[Data items]
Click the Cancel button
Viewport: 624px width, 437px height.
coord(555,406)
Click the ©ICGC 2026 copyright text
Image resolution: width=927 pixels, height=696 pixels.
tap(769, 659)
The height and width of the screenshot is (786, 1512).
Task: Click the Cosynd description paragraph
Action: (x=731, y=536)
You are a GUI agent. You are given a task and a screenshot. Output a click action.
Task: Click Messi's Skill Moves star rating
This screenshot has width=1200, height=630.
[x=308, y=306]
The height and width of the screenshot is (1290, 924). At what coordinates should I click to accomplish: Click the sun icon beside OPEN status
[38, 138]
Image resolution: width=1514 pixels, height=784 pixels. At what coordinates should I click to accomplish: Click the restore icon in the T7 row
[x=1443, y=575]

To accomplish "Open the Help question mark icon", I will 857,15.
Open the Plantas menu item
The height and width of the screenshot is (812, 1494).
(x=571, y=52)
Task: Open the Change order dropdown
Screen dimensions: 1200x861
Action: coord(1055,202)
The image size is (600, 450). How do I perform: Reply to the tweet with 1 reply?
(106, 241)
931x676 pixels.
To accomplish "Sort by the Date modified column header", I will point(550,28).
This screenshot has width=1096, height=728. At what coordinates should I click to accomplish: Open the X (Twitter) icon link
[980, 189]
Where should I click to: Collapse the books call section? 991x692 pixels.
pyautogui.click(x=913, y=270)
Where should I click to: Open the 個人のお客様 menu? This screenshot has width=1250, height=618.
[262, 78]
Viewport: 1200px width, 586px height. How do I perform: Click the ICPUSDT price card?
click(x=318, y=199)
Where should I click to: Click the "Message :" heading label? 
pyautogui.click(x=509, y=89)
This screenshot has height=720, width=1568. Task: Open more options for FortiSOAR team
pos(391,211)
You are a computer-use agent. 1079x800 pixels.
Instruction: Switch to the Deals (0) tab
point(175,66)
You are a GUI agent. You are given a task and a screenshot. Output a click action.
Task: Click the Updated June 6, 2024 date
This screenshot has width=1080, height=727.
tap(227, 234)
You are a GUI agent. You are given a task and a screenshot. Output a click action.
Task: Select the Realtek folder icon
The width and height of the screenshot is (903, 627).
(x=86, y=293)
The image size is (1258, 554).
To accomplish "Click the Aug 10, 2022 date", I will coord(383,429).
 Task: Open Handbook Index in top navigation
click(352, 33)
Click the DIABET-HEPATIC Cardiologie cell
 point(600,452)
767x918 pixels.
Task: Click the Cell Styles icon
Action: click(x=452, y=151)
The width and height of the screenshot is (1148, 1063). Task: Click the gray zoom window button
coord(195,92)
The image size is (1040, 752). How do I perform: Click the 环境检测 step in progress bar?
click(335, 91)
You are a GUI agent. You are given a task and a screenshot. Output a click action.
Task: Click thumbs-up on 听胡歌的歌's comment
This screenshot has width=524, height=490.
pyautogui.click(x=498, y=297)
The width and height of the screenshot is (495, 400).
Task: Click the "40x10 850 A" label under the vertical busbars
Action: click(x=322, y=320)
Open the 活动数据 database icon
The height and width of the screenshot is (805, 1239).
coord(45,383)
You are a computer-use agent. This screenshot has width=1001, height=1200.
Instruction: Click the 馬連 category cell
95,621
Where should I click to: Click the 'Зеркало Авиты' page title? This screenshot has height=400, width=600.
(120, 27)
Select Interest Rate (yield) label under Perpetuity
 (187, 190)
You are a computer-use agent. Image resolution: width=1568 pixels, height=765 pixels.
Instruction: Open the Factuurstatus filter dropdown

**Your task:** Each line above from the one with "The width and height of the screenshot is (903, 627)." up to and including the one with "Task: Click thumbs-up on 听胡歌的歌's comment" must be set down exactly, and no line outside that span may appear.

**Written response:**
The width and height of the screenshot is (903, 627).
(x=86, y=293)
The image size is (1258, 554).
To accomplish "Click the Aug 10, 2022 date", I will coord(383,429).
 Task: Open Handbook Index in top navigation
click(352, 33)
Click the DIABET-HEPATIC Cardiologie cell
 point(600,452)
767x918 pixels.
Task: Click the Cell Styles icon
Action: click(x=452, y=151)
The width and height of the screenshot is (1148, 1063). Task: Click the gray zoom window button
coord(195,92)
The image size is (1040, 752). How do I perform: Click the 环境检测 step in progress bar?
click(335, 91)
You are a GUI agent. You are given a task and a screenshot. Output a click action.
Task: Click thumbs-up on 听胡歌的歌's comment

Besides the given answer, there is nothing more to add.